Lars Krutak parle, sans surprise, du lien du tatouage féminin avec le mariage, d’un rôle de protection envers les ennemis, et de marques censées apporter fertilité à la femme tatouée, mais il précise également que les motifs des tatouages aux visages étaient souvent les mêmes d’une femme à l’autre, soit pour figurer les symboles qu’on vient de voir, soit pour montrer une appartenance à un clan ou à une famille : c’était donc souvent les mains qui étaient ornées de manière plus individuelle.

« La fonction médicinale des tatouages »

Les tatouages n’étaient pas seulement utilisés pour protéger des maux causés par les mauvais esprits, ils pouvaient aussi constituer des traitements préventifs ou curatifs d’un grand nombre de maladies. Des traces près du cœur pour des troubles cardiaques, de petits traits de chaque coté des yeux pour les troubles de la vision… Les tatouages étaient aussi des occasions pour pratiquer des « saignées », censées évacuer le « mauvais sang ».

« Le tatouage comme forme d’acupuncture »

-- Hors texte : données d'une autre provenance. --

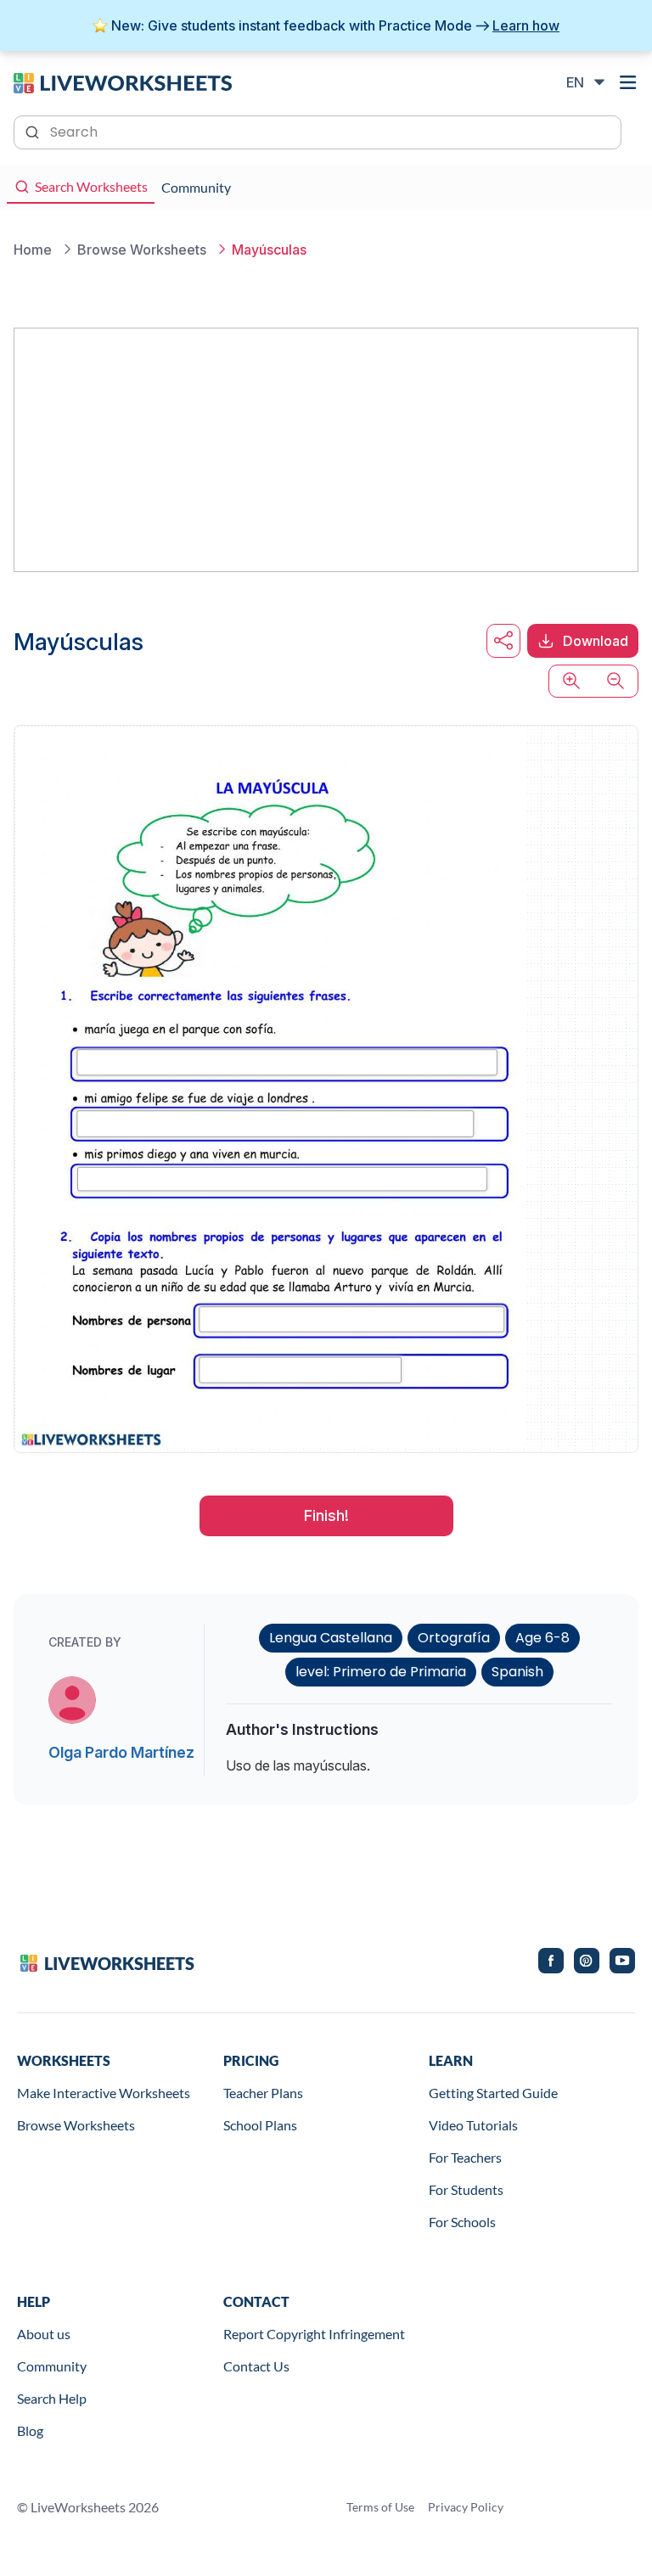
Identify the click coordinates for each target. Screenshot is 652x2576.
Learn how (525, 25)
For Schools (462, 2222)
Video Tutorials (473, 2125)
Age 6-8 (542, 1637)
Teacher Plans (263, 2093)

Dans sa dernière partie, Lars Krutak rapproche les emplacements des points tatoués par les inuits avec les points d’acupuncture chinois, placés sur des « méridiens » et en étroites connexions avec les organes dont il convenait de préserver l’équilibre pour rester en bonne santé. D’après l’anthropologue, les « anciens » avaient conscience de ce parallèle entre leur art et celui de leurs voisins asiatiques, et des « momies » attesteraient de cette pratique chez les Inuits au XVe siècle.

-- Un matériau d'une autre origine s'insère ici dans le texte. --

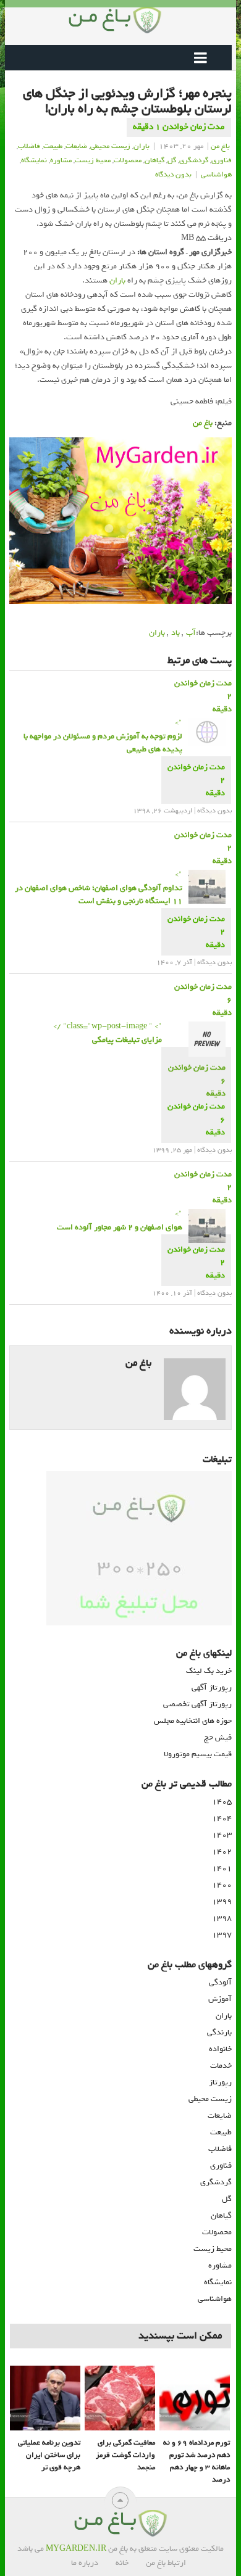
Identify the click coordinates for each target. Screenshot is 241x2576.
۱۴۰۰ (222, 1884)
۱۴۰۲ (222, 1851)
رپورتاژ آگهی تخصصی (197, 1704)
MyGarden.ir (76, 2548)
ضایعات (220, 2115)
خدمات (221, 2065)
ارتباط (176, 2562)
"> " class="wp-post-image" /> (107, 1033)
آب (191, 632)
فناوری (221, 2165)
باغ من (220, 146)
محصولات (128, 160)
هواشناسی (215, 2298)
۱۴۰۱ (222, 1868)
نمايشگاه (34, 160)
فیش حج (218, 1737)
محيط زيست (93, 160)
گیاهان (154, 160)
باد (175, 632)
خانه (122, 2562)
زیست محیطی (210, 2098)
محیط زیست (212, 2248)
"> (102, 736)
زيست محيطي (110, 146)
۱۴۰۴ (222, 1818)
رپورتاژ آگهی (212, 1687)
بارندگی (219, 2032)
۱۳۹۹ (222, 1901)
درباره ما (84, 2562)
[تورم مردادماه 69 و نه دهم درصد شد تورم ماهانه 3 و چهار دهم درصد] (194, 2398)
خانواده (220, 2048)
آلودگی (220, 1982)
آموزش (220, 1998)
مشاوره (61, 160)
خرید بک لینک (209, 1670)
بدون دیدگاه (173, 174)
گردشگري (193, 160)
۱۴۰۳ (222, 1834)
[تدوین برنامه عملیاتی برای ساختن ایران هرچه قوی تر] (45, 2398)
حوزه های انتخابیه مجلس (193, 1720)
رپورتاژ (220, 2082)
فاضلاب (29, 146)
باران (141, 146)
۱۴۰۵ (222, 1801)
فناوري (221, 160)
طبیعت (52, 146)
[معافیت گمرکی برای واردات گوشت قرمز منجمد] (120, 2398)
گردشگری (216, 2182)
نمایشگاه (218, 2282)
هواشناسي (216, 174)
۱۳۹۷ (222, 1934)
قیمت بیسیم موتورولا (198, 1754)
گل (171, 160)
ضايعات (76, 146)
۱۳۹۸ (222, 1918)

Une version antérieure de l’article avait été publiée par Krutak sur Vanishing Tattoo, site élaboré en 1999 en collaboration avec d’autres passionnés du tatouage, mais les images n’y sont pas légendées. On peut également trouver un véritable « copié-collé » de l’article de Lars Krutak effectué le 24 septembre 2012 sur le blog arifulnews24.wordpress.com, avec tous les problèmes de mise en page qu’une telle pratique induit, même si l’auteur du billet cite tout de même sa source.

Cette nouvelle version demeure donc la plus agréable à l’oeil et la plus précise : illustré par de nombreuses images systématiquement légendées et pertinentes, car en lien direct avec le propos de Lars Krutak, cet article est extrêmement riche et très bien documenté, constituant une véritable référence, voire un outil de travail pour toute personne souhaitant approfondir ses connaissances ou faire des recherches sur le tatouage inuit.